# Mondo Grass



## HFGGHG (Aug 28, 2011)

I bought today mondo grass from a local PETCO. Now I'm reading on 
the internet that it is NOT an aquatic plant and that it will eventually 
rot underwater. Is this true ? Anybody have experience with this
plant ?


----------



## Kehy (Apr 19, 2011)

It grows great...on dry land. There's several other true aquatic plants that look like grass, so personally I'd just plant the mondo grass in a pot or something, then get true aquatics for your tank. There's many people on here that sell them.


----------



## majerah1 (Oct 29, 2010)

Mondo grass is indeed non aquatic.I have some chain sword that looks alot like it.Give it a week and I can sell ya a few runners if you want.


----------



## jrman83 (Jul 9, 2010)

Petco needs to get with the program.
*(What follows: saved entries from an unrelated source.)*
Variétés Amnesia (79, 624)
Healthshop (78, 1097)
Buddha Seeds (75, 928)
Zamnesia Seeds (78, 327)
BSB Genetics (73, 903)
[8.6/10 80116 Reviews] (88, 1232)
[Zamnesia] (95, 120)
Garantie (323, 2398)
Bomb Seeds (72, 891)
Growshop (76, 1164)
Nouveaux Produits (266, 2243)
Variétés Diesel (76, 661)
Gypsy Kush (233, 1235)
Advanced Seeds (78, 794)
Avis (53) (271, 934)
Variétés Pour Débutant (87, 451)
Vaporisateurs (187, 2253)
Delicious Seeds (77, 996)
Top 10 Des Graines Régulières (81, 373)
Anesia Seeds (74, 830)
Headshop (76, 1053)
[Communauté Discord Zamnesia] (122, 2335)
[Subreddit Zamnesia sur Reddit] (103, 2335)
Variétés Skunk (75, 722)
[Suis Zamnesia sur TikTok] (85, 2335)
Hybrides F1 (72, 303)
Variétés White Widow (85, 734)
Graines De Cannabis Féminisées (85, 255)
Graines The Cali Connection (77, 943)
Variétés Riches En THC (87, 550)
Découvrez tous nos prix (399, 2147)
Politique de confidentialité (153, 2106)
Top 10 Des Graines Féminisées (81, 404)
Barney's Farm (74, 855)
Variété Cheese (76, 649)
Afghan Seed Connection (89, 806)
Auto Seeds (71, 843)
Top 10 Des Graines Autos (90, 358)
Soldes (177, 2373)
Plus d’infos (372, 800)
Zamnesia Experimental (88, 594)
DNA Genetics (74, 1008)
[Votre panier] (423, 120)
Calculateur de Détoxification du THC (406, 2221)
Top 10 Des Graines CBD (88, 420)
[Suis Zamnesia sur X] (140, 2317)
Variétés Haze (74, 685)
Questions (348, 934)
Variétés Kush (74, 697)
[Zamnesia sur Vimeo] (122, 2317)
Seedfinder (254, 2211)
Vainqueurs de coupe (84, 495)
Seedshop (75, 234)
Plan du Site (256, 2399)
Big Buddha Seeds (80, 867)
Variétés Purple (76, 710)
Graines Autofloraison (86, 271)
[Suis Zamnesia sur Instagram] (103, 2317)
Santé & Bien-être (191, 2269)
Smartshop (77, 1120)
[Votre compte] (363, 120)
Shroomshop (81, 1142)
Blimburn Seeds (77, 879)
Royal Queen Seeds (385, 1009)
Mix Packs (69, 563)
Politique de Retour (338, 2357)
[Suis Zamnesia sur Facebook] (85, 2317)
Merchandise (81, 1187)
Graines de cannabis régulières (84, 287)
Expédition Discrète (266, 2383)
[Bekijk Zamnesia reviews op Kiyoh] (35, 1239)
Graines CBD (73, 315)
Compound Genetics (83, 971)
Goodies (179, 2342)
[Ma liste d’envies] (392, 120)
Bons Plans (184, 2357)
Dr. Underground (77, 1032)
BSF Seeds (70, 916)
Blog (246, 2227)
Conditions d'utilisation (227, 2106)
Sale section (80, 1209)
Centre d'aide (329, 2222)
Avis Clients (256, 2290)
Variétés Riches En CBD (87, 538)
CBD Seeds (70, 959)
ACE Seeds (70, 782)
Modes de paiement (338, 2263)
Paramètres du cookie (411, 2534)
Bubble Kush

I have told the same person at a store here that some of their plants are non-aquatic, but they seem to care less. At least Petsmart has started to do it a good way.


----------



## HFGGHG (Aug 28, 2011)

The Petco employee, who sold me the mondo grass, "appeared" to know what he was talking about. He claimed that he once had 16 tanks.
Oh well, maybe one of my cats will like it. Then again, I might give it a
try in the new 20gal. If it rots, I'm out a few dollars. Luckily it was
buy 2 get one free ! (I bought 2 beautiful anubias.)


----------



## holly12 (Apr 21, 2011)

I was at Petsmart on the weekend and found 3 different types of plants that they were selling that aren't aquatic: Bamboo, Mondo Grass, and another grass that is a lighter green on the outside and white on the inside.... can't remember the name but I know it's not aquatic. Ugh! I wish these stores would do some research!


----------



## Kehy (Apr 19, 2011)

Oh, they have the ribbon plants too, green inside with white striped on the outside of the leaves


----------



## FishFlow (Sep 13, 2011)

Kehy said:


> Oh, they have the ribbon plants too, green inside with white striped on the outside of the leaves


My PetSmart sells these as aquarium plants. Good to know.


----------



## holly12 (Apr 21, 2011)

Thaaat's it! The ribbon plant, that's the name I was looking for! Thanks!


----------



## HFGGHG (Aug 28, 2011)

So...I have to tell you all, the non-aquatic mondo grass looks great in my
new 20 gallon tank ! I did a zebra rock, large flat stones, small white stones gravel combo. I'll be bummed if/when the grass rots.
p.s. Lots of ribbon plants at Petco !


----------